Leanpub is now (since 2018) using a flavor of Markdown called Markua. It is upwardly compatible with Gruber Markdown with the sole exception of accepting embedded HTML. Markua doesn't. MM4 solves the problem, accepting the Markua view that HTML constructs otherwise unhandled by Gruber markdown can be fit into a simplifying syntactic framework.
The MM4 solution is an author-centric view, allowing the user to transform their current Gruber Markdown on an as-needed basis to Markua. The practice established here adopts the view that neither is the last word in text editing and formatting.
Someday, we'll achieve a fully semantic text format
MM4 is a shell function, wrapping the m4 command, with a set of definitions to emit either Gruber Markdown or Markua with a command-line option. The design interface at the moment is:
$ mm4 --define=_markdown file ... # OR
$ mm4 [--define=_markua] file ...
The square brackets indicate the default format. Either the Gruber (Markdown) or Markua format of the output shows up on the stdout.
This is the mm4
function. It uses the m4
command, a macro processor which convert user definitions mapping text arguments into the desired format
mm4 ()
{
m4 -I $(include) {hacks,underscore,local}.m4 $*
}
The copies of hacks and underscore are files I've picked up from m4 sites which make it suitable for all forms of text, defending m4 from treating programming keywords like include, define, substr,… from being gobbled up by the macro-processor.
The file local.m4 will grow to include a defnition for each covered feature.
At the moment, there are two places where I'm pre-processing text in a near-Gruber format into a working Gruber format. After upgrading my process from near-Gruber to Gruber, it will be a small effort, rewriting one or two text-emitting macros to convert the near-Gruber to Markua. Since gnu m4 already tests it's behavior with builtins gnu and unix it seems reasonable to appropriate markdown and markua in a similar fashion.
First, Gruber doesn't include files from other sources into the output stream. Since I'm writing the ShellFunctions book at the moment, there are places where I'd like to include a shell fragment, followed by it's resulting output. A few years ago I'd picked up a generic include processor, whose syntax admits @include ../path/to/thisfile.suf
for example. Of course, it's a recursive process allowing nested includes.
Also, Gruber doesn't do anything special with the names or labels of it's sections. So, I'd pre-process those as well, turning something like
### Level Three Header
into
<a name="level-three-header">
### Level Three Header
</a>
which allows in-document reference to this section.

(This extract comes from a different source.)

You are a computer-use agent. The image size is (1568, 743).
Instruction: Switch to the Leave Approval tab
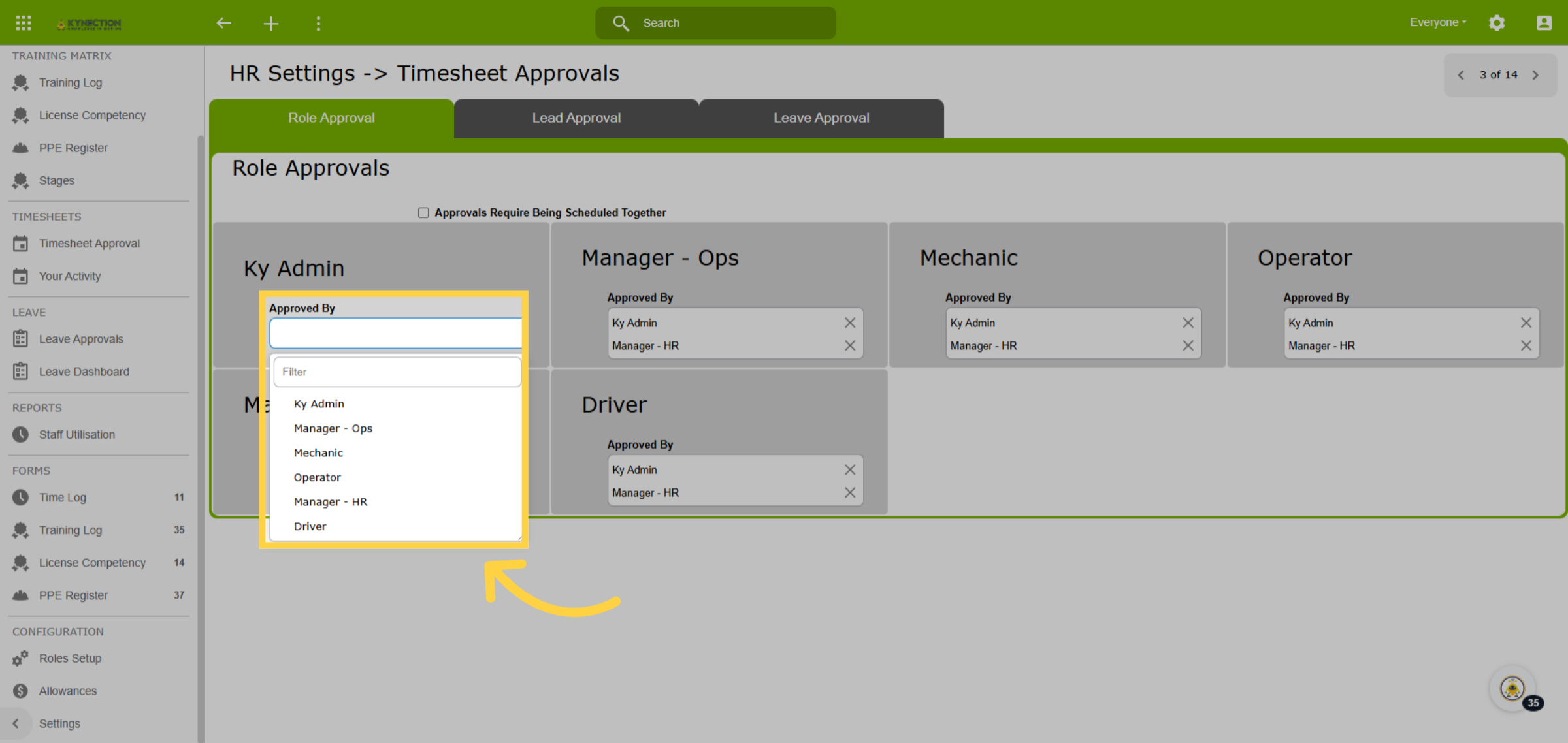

At the moment, since Markua is a work in progress, here's what this would look like in Markua:
{id: level-three-header}
### Level Three Header
In the next paragraph in the Markua Manual, it says:
> This syntax is intended to be reminiscent of HTML anchor tags, not of h1
titles in Markua
At the moment, I handle this with a shell function labify
, basically an awk script to recognize the leading ##s and emit the prior text above.
Since my threshold of pain is three, these two instances suggest the threshold isn't far off in upgrades to Markdown anticipated by Markua.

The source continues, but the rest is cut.